**Quoted text:**
1. Sort bullets by baring surface measurement (although this is usually a waste of time with the Berger's as they are very consistant)
2. Be sure to dry graphite the inside of the neck before putting a bullet in as this helps with consistant neck tention and release.
3. Measure your OAL with a bullet comparitor and use a micrometer seater to make them all the same length based on the foreward baring surface of the bullet.
4. Try different primers, simply changing primers has almost cut ES in half for me in the past.

If you can get low teens or single digits for ES, your in the game.
 
2. Be sure to dry graphite the inside of the neck before putting a bullet in as this helps with consistent neck tension and release.

Hi Shawn,

I've heard of people doing something similar to this on a few occasions... I'll admit, I'm curious but have never got around to trying it. Would you mind expanding on your methods for this? I have a picture in my head of using some Lock-Eze or other fine dry graphite lube with a Q-tip and lightly swabbing the inside of the neck, but figured maybe I should ask first and avoid screwing it up ;)

Thanks,

Monte
 
.. Here is what I come up with average muzzle velocity was 2964 E.S. 53.64 S.D. 16.27 ...

**Information shown:**

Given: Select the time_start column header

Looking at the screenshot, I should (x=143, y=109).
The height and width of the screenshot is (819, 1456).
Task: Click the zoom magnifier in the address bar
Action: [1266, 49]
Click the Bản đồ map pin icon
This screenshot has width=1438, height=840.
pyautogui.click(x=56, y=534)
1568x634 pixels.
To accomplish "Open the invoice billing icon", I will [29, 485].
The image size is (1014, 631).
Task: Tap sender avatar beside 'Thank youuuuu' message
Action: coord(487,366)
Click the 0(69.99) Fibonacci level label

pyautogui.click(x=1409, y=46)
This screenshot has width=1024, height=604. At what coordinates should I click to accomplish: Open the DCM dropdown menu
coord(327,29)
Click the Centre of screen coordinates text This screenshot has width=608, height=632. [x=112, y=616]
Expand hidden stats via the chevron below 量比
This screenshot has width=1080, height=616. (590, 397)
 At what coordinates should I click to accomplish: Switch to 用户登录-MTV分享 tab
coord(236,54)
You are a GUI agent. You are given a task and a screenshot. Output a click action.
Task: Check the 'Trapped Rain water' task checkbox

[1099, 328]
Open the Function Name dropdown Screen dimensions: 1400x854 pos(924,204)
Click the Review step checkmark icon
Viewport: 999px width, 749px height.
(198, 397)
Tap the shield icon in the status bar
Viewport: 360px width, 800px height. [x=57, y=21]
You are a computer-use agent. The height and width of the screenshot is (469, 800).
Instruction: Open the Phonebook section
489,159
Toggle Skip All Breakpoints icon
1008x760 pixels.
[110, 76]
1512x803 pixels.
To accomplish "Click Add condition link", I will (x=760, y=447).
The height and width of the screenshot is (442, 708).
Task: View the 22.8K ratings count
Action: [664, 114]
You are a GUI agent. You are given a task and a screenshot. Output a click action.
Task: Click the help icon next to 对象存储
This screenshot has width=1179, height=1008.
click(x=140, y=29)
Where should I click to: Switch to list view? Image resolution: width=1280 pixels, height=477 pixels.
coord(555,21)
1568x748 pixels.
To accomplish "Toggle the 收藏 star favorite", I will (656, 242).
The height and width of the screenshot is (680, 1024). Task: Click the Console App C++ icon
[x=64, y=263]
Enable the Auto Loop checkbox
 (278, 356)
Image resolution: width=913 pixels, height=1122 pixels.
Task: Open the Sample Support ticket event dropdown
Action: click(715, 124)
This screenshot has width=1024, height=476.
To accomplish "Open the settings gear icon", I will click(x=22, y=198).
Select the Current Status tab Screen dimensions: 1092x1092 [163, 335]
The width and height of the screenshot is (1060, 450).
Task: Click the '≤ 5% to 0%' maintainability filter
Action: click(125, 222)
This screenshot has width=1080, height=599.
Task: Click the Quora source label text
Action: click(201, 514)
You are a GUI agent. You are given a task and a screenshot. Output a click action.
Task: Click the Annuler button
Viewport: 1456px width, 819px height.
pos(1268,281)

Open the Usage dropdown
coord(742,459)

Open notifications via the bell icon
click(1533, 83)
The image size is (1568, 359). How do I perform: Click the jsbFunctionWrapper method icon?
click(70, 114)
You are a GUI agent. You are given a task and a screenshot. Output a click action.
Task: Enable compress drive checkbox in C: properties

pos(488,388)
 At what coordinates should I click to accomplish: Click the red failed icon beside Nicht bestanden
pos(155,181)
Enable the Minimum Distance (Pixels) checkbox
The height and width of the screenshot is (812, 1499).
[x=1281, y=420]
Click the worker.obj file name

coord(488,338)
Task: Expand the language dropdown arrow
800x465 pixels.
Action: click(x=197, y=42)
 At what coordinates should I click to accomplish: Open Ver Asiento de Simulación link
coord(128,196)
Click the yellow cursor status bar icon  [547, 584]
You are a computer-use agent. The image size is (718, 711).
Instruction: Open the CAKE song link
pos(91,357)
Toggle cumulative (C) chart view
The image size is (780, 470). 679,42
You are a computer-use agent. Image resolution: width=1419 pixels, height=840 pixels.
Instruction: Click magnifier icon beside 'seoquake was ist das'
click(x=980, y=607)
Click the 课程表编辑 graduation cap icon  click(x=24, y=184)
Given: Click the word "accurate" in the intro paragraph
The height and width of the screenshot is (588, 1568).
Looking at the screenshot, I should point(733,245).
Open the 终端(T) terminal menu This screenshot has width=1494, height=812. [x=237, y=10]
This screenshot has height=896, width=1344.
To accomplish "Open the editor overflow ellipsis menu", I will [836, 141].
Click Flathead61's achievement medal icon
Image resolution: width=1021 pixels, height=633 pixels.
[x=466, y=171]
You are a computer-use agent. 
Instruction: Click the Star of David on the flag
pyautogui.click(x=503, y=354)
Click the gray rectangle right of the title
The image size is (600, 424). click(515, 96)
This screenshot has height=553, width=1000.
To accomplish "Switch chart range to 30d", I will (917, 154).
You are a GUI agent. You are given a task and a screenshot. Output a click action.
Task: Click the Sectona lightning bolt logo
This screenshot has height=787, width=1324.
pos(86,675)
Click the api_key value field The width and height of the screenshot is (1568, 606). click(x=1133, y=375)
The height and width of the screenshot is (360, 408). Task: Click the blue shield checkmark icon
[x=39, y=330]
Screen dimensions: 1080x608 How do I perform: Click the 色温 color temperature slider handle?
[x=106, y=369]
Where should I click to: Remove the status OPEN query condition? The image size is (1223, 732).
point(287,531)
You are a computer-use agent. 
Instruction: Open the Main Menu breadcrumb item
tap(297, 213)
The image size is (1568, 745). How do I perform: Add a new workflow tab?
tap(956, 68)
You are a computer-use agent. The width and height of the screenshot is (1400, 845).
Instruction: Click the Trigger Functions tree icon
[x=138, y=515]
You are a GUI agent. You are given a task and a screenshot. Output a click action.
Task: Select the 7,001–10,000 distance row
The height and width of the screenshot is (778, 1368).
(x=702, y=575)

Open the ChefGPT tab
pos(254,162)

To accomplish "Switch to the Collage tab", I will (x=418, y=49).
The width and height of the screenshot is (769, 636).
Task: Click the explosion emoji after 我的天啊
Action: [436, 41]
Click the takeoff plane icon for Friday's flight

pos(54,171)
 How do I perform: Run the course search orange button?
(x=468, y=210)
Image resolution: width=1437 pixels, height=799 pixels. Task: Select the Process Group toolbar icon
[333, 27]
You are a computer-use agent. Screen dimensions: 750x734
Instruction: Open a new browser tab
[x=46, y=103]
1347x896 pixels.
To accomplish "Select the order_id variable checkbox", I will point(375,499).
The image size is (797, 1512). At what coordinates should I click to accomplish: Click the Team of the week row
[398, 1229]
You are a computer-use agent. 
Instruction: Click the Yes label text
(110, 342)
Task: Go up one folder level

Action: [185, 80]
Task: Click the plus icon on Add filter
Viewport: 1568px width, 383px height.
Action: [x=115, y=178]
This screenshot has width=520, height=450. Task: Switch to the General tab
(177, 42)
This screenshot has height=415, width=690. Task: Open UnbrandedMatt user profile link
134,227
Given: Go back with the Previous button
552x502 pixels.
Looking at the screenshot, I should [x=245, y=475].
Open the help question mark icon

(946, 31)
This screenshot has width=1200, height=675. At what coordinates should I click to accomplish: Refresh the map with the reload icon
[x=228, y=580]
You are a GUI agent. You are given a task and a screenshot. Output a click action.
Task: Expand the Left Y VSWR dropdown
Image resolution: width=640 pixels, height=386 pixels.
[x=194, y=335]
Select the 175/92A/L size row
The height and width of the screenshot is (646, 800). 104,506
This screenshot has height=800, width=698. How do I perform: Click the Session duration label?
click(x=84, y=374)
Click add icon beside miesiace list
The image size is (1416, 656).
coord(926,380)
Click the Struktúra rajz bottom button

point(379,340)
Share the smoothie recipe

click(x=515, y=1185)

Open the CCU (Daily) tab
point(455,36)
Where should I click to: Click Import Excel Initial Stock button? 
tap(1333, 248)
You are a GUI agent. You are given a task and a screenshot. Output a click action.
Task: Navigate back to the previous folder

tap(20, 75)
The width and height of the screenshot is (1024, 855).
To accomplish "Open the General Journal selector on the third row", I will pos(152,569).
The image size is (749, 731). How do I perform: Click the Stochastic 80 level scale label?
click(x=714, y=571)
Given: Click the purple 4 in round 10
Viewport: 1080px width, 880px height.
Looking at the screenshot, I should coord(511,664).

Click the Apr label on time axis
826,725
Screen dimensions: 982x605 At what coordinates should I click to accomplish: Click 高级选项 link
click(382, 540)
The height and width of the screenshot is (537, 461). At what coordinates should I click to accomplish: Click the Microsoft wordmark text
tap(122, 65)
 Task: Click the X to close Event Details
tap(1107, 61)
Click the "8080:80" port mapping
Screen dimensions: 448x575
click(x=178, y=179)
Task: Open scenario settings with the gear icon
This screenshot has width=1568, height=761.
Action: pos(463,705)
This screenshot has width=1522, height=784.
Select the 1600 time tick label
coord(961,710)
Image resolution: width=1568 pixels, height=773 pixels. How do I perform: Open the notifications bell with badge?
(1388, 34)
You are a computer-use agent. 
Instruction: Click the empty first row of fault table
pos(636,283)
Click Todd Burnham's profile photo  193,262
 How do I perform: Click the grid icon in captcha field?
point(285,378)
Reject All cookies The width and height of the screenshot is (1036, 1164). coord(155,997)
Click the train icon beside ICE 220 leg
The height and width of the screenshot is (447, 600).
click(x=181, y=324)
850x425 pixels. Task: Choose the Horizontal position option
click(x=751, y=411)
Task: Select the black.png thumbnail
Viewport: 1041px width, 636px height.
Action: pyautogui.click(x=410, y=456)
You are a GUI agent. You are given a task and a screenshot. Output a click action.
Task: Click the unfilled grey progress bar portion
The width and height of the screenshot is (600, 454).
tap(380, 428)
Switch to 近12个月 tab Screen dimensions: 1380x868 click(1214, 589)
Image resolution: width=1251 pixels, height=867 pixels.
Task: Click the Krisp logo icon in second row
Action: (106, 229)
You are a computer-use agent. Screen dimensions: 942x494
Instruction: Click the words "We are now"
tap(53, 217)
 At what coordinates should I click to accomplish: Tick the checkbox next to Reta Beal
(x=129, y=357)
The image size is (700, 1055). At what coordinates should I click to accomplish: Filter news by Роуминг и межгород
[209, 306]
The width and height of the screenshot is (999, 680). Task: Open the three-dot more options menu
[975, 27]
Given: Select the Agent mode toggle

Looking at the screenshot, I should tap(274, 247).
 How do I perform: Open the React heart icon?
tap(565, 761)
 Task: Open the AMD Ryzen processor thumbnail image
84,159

**Instructions:**
• A. For the reloading text, decide whether each statement agrees with it, answering yes or no and quoting the deciding words: (i) Sorting Berger bullets by bearing surface is usually not worth the effort. (ii) Monte has already tried swabbing graphite inside the neck. (iii) The reported average muzzle velocity was 2964.
• B. Answer these questions from the reloading text:
(i) What change almost cut ES in half?
(ii) What ES figures mean you are "in the game"?
(iii) What S.D. is reported in the last line?

**The replies:**
• A.
(i) Yes: "although this is usually a waste of time with the Berger's as they are very consistant"
(ii) No: "have never got around to trying it"
(iii) Yes: "average muzzle velocity was 2964"

• B.
(i) Changing primers.
(ii) Low teens or single digits.
(iii) 16.27.